▸ SELECTED TEXT:
※

LeetCode 322. Coin Change

Description

https://leetcode.com/problems/coin-change/

You are given coins of different denominations and a total amount of money amount. Write a function to compute the fewest number of coins that you need to make up that amount. If that amount of money cannot be made up by any combination of the coins, return -1.

You may assume that you have an infinite number of each kind of coin.

Example 1:

Input: coins = [1,2,5], amount = 11
Output: 3
Explanation: 11 = 5 + 5 + 1

Example 2:

Input: coins = [2], amount = 3
Output: -1

Example 3:

Input: coins = [1], amount = 0
Output: 0

Example 4:

Input: coins = [1], amount = 1
Output: 1

Example 5:

Input: coins = [1], amount = 2
Output: 2

Constraints:

  • 1 <= coins.length <= 12
  • 1 <= coins[i] <= 231 - 1
  • 0 <= amount <= 104

Explanation

dynamic programming array to indicate how many coins needed to make up every amount

Python Solution

class Solution:
    def coinChange(self, coins: List[int], amount: int) -> int:
        
        MAX = sys.maxsize
        result = [MAX for i in range(0, amount + 1)]
            
        result[0] = 0
        
        for i in range(1, amount + 1):
            for coin in coins:
                if i - coin < 0:
                    continue
            
                result[i] = min(result[i], result[i - coin] + 1)

※

▸ MATERIAL:
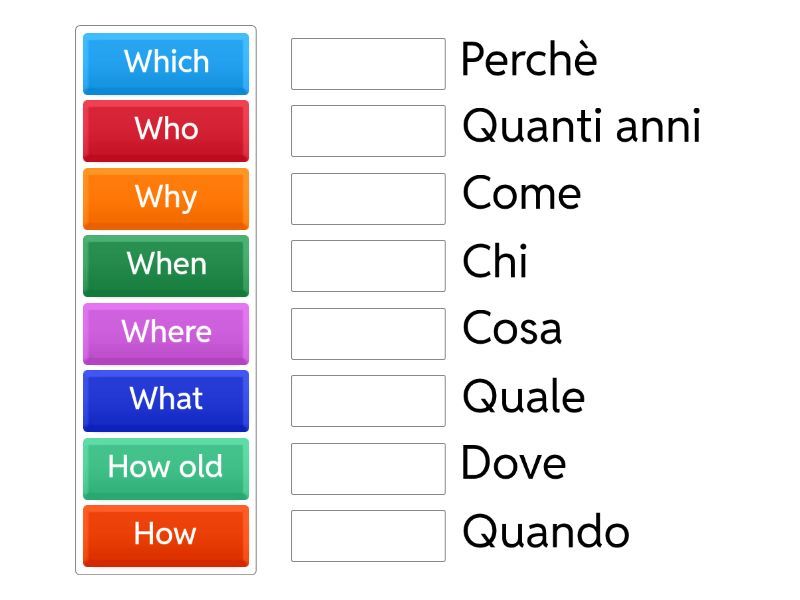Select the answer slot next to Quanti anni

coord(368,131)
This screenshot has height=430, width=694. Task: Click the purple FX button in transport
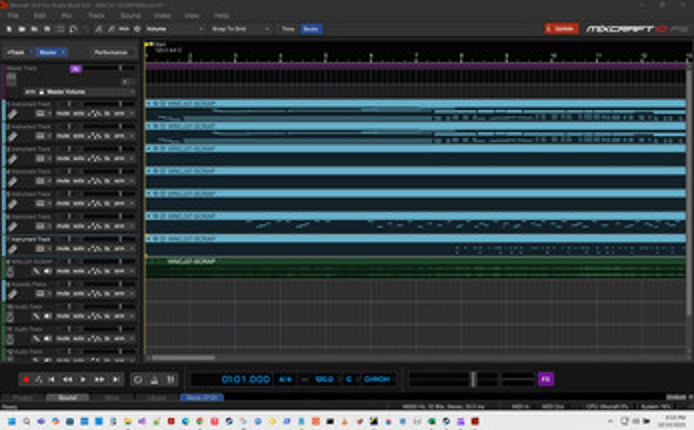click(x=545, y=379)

※

▸ THE PROBLEM: Copy out the entire Coin Change problem page, keeping every line unchanged.

▸ CORRECT ANSWER:
LeetCode 322. Coin Change

Description

https://leetcode.com/problems/coin-change/

You are given coins of different denominations and a total amount of money amount. Write a function to compute the fewest number of coins that you need to make up that amount. If that amount of money cannot be made up by any combination of the coins, return -1.

You may assume that you have an infinite number of each kind of coin.

Example 1:

Input: coins = [1,2,5], amount = 11
Output: 3
Explanation: 11 = 5 + 5 + 1

Example 2:

Input: coins = [2], amount = 3
Output: -1

Example 3:

Input: coins = [1], amount = 0
Output: 0

Example 4:

Input: coins = [1], amount = 1
Output: 1

Example 5:

Input: coins = [1], amount = 2
Output: 2

Constraints:

  • 1 <= coins.length <= 12
  • 1 <= coins[i] <= 231 - 1
  • 0 <= amount <= 104

Explanation

dynamic programming array to indicate how many coins needed to make up every amount

Python Solution

class Solution:
    def coinChange(self, coins: List[int], amount: int) -> int:
        
        MAX = sys.maxsize
        result = [MAX for i in range(0, amount + 1)]
            
        result[0] = 0
        
        for i in range(1, amount + 1):
            for coin in coins:
                if i - coin < 0:
                    continue
            
                result[i] = min(result[i], result[i - coin] + 1)